Portrait : Kanna Jihe, une combinaison inédite

L’ossature du groupe Kanna Jihe pour le moment.

Un groupe à suivre dans les mois à venir, Kanna Jihe impressionne déjà avec son « rock blues beko ». Le phénomène est en train d’éclore.

Une petite lumière en passe d’illuminer ce marasme dans lequel baigne la musique malagasy avec Kanna Jihe. Groupe explosif de « rock » et « beko », Itaosy est sa cité. « On s’est rencontré en 2017, à cette époque, j’en avais marre de la musique. Je ne voulais plus chanter, ensuite, j’ai rencontré un gars qui jouait dans le quartier. Alors on a sympathisé », se souvient Julio Zafindratata, il est cette voix suspendue dans le temps et envoutante de Kanna Jihe.

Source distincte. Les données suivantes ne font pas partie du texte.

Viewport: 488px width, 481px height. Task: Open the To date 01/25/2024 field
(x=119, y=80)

L’histoire est longue, toutefois « Mamolava », ou « ivrogne », l’un de leurs seize ou dix-huit titres résume ce ras-le-–bol. Une œuvre que l’on sent naturellement collectif, une musique de jeune garde ayant du cœur à l’ouvrage. « Actuellement, les gens boivent. On ne sait plus pour quelle raison, si c’est pour festoyer, si c’est pour oublier leur amertume… ou si c’est tout cela, mais ils boivent sans vraiment en connaître la raison », ajoute le chanteur.

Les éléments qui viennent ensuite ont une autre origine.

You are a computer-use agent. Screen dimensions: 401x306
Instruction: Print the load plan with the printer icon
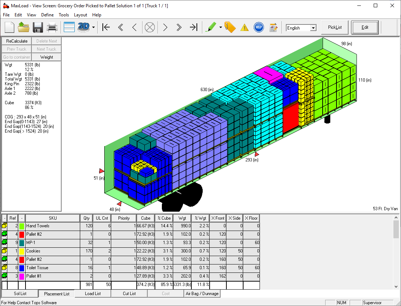pyautogui.click(x=52, y=27)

Pour en revenir au début, Julio Zafindratata ou Lôlô pour la scène, a failli jeter aux oubliettes la musique. Appartenant à la « génération Mars », il explique les difficultés des talents à se retrouver dans le milieu musical national. « A Madagascar, les talents ne manquent pas. A cause du matraquage, ces talents n’arriveront jamais à s’affirmer. Alors, j’ai préféré jeter l’éponge à cette époque ». Sans doute pour mieux rebondir.

En quelques mois, Kanna Jihe a réussi à engranger des centaines de fans. Tous ceux ou celles qui recherchent une musique travaillée, sans distinction de genre. Le rock-band a réussi à les rallier, avec toutes ces entrées pop-rock, ces riffs illuminés, une basse thrash, une batterie solidement rock… On attend impatiemment de voir le futur de Kanna Jihe, composé de Lôlô au chant, Rado à la basse et à la guitare solo, Princy Gérard en riffeur/arrangeur et un batteur membre d’un grand groupe capable de remplir par ouïe dire le Palais des Sports. L’alizé du Sud et la rage du rock de Kanna Jihe sont les bienvenus sur les latérites.